• Passage given:
|---|

Ben: Yeah. So, it was kind of an accident, I suppose.
Max: So, for the people in the audience who haven’t heard of Checkr before like myself, do you mind sharing real quick what Checkr’s service offering is? You joined there a year ago, you’re an engineering manager there now.
Ben: Yup. Checkr at a high level is an API for background checks. So, background checks are these complicated kind of black box processes that no one really understands. We make an API that allows people to integrate background checks into their products, for example, a ridesharing company might need to onboard thousands of drivers a day and we do background checks for them. And they can do that within their app, within their flow, you know, everything. And we provide an API that lets them accomplish their checks the way they wanna do it.
Max: So, rideshare apps like an Uber or a Lyft might wanna know whether a prospective driver has a criminal record basically?
Ben: Yup, has a criminal record, has been driving 50 miles over the speed limit, you know, that kind of thing.
Max: Speeding tickets.
Ben: Speeding tickets, exactly, yeah.
Max: So, what kind of data coverage do you guys have and are you only in the United States at this point?
Ben: We are a majority in the United States. We do some Canadian background checks currently, definitely intentioned to do international background checks at some point. But the majority of our customers are the United States, United States background checks. Yeah.
Max: What degree of technology is there behind this and what are the engineering problems that you guys are solving?
Ben: Yes. So, the engineering problems, a lot of… It’s easy to think like an API and think fast. Like you send us a POST request and we get you back a response about the person. And that’s not really how it works. Background checks are very slow and asynchronous. You send us, you know, a request for a background check for person A. We then kick off a lot of these processes where, okay, well, we need to go do a social security trace and we need to go get the address history that this person’s lived at. And then once we have all the counties they’ve lived at, we need to go talk to all these different counties. Let’s say they’ve lived at 10 in the past 10 years, you know, each county might…some might have digital records, some might have physical records.

|---|

• Problems to solve:
A) In the interview, how does Ben describe Checkr at a high level?
B) Reproduce the stretch of the interview from "Ben: Yup, has" through "guys are solving?" word for word.

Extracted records
|---|

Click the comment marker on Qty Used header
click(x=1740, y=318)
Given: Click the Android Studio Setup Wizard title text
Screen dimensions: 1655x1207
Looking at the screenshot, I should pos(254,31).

|---|

• Problem solutions:
A) As an API for background checks.

B)
Ben: Yup, has a criminal record, has been driving 50 miles over the speed limit, you know, that kind of thing.
Max: Speeding tickets.
Ben: Speeding tickets, exactly, yeah.
Max: So, what kind of data coverage do you guys have and are you only in the United States at this point?
Ben: We are a majority in the United States. We do some Canadian background checks currently, definitely intentioned to do international background checks at some point. But the majority of our customers are the United States, United States background checks. Yeah.
Max: What degree of technology is there behind this and what are the engineering problems that you guys are solving?